Nie mylę wytłumaczyłem wyżej i w kontekście bemola wyróżniłem znacznik jak i game (tonacja), no ale dobrze skoro Pan taki oporny to proszę bardzo definicje
b-moll - gama muzyczna oparta na skali molowej, której toniką jest b.... natomiast Scherzo op. 31, Sonata nr 2 - Fryderyka Chopina jest właśnie znanym dziełem opartym na tonacji b-moll czyli jest w bemolu - jasne ?. Mówiąc "natomiast w bemolu" miałem na myśli, że coś jest w tonacji bemoll, użyłem skrótu bo myślałem, że Pan się domyśli ..zresztą ja P
anie Bartku nie rozumiem, skoro sam Pan napisał, że
Bartek T. napisał/a:
Biorąc pod uwagę, że tonacja może być d-moll po spolszczeniu na upartego niech będzie demol
Więc analogicznie można zbudować zdanie takie "Biorąc pod uwagę, że tonacja może być b-moll po spolszczeniu na upartego niech będzie bemoll ?"
Bartek T. napisał/a:
Czyżby raczył Pan pomylić tonację b-moll z bemolem jako znaczkiem?

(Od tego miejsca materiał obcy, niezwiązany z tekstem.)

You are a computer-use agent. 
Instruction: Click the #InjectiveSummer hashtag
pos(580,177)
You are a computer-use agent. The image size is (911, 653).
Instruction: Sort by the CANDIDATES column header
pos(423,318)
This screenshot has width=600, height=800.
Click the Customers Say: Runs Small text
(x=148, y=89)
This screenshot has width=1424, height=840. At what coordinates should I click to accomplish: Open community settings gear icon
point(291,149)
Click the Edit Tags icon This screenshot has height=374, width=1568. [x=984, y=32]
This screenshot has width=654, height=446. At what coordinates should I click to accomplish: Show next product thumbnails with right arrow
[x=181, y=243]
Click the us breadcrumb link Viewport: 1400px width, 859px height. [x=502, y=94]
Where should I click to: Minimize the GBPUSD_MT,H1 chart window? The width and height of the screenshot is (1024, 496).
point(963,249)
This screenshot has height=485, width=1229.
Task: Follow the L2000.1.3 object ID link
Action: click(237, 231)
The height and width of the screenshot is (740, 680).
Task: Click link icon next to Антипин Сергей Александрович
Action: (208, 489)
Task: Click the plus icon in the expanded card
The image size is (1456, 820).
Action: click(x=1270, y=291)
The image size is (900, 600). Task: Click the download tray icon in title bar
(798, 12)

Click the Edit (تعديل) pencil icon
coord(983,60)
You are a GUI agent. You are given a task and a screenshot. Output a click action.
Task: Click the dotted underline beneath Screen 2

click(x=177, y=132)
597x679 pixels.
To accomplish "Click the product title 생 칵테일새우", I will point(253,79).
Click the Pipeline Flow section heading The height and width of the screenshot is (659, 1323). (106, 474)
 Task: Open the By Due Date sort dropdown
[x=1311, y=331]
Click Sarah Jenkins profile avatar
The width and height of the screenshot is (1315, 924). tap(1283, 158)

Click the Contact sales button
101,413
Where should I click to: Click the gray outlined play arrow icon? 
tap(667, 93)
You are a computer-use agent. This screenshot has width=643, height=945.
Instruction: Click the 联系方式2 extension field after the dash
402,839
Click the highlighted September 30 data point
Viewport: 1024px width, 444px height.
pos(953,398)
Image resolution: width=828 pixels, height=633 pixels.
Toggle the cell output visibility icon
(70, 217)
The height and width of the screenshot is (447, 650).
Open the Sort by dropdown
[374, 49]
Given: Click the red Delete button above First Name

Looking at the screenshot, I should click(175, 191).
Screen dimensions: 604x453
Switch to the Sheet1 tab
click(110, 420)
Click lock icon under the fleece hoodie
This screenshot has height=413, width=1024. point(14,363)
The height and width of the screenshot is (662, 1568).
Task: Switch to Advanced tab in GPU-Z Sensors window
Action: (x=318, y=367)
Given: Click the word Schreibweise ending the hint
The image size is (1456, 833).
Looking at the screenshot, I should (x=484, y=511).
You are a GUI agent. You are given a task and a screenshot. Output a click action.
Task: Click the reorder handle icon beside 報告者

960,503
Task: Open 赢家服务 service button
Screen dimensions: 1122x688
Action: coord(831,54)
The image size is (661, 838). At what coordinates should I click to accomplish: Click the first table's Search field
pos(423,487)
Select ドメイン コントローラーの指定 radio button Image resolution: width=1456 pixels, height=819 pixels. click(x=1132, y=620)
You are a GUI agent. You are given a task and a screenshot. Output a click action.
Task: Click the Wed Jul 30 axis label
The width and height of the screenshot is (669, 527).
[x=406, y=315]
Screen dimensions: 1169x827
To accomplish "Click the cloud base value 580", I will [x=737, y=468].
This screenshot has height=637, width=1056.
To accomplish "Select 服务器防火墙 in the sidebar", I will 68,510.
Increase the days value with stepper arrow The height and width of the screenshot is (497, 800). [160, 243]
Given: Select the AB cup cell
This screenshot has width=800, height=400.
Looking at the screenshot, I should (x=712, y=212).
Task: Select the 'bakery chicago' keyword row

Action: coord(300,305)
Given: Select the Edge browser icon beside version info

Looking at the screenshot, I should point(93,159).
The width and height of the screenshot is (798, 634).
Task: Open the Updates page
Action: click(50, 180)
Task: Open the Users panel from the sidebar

Nic nie pomyliłem - jeszcze raz powtarzam .. Panie Bartku myślałem, że to co pisze jest oczywiste poprzez kontekst i nie wiedziałem, że jak b-moll i bemol będę tak samo traktował fonetycznie, to Pan się nie połapie..ech ..na drugi raz będę bardziej precyzyjny !!
Bartek T. napisał/a:
Co do durów to d-moll bardziej przypomina tonację f-dur niż d-dur.
Piknę zdanie Ciekawe kiedy Pan napisze "Co do ludzi to świnia bardziej przypomina mi niebo"
A poza tym chyba nikt nie napisał że d-moll przypomina mu d-dur (bo chyba wiadomo jaka jest różnica), natomiast wiadomym faktem muzycznym jest, iż tonacja d-moll nie tyle przypomina tonacje f-dur co jest jej pokrewną (i nie tam żebym się znał jakoś szczególnie, ale pewnie dla tego że obie skale mają te sam dźwięki występujące po sobie z taką różnicą, że pierwszy dźwięk skali f-dur jest trzecim dźwiękiem skali d-moll i tak dalej..)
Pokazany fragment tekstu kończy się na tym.